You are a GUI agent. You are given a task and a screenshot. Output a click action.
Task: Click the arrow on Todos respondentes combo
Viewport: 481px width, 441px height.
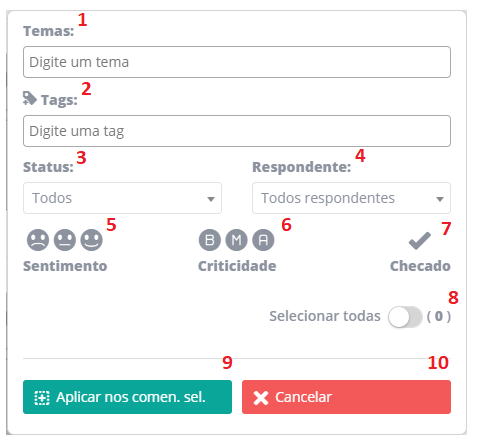coord(440,199)
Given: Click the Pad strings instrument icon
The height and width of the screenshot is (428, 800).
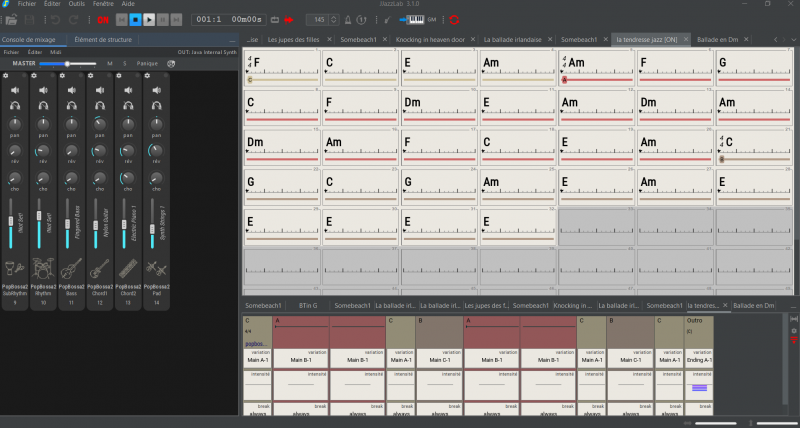Looking at the screenshot, I should click(154, 268).
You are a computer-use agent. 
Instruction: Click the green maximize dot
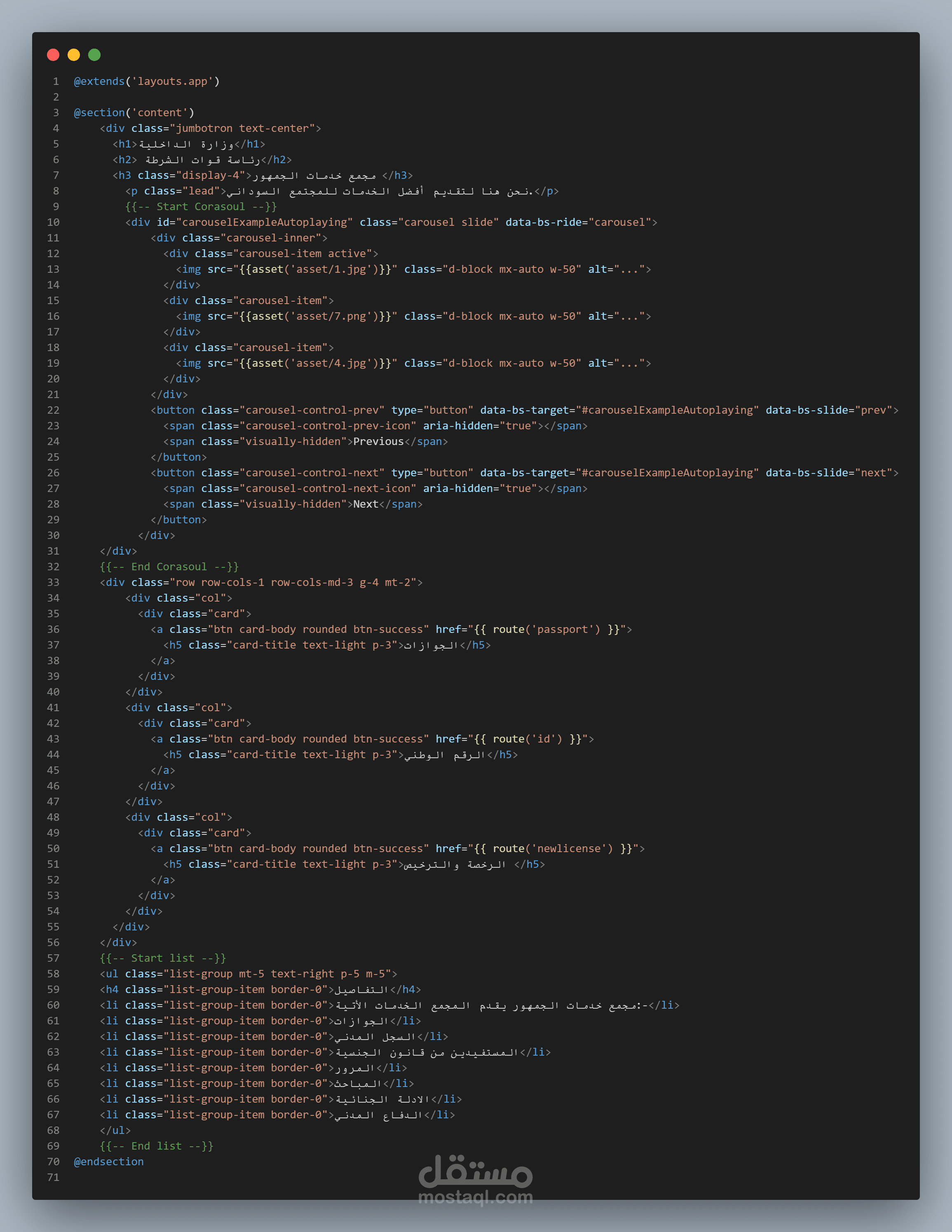point(94,55)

◆ What you are asked to do
Please format the entries as a Markdown table with the columns No. and Text, starting at the first line of the entries and ending at the line that contains "Looking at the", both included. Skip blank lines, and leave the pictures out of the answer.

◆ Response to this task
| No. | Text |
|---|---|
| 1 | You are a GUI agent. You are given a task and a screenshot. Output a click action. |
| 2 | Task: Click the arrow on Todos respondentes combo |
| 3 | Viewport: 481px width, 441px height. |
| 4 | coord(440,199) |
| 5 | Given: Click the Pad strings instrument icon |
| 6 | The height and width of the screenshot is (428, 800). |
| 7 | Looking at the screenshot, I should click(154, 268). |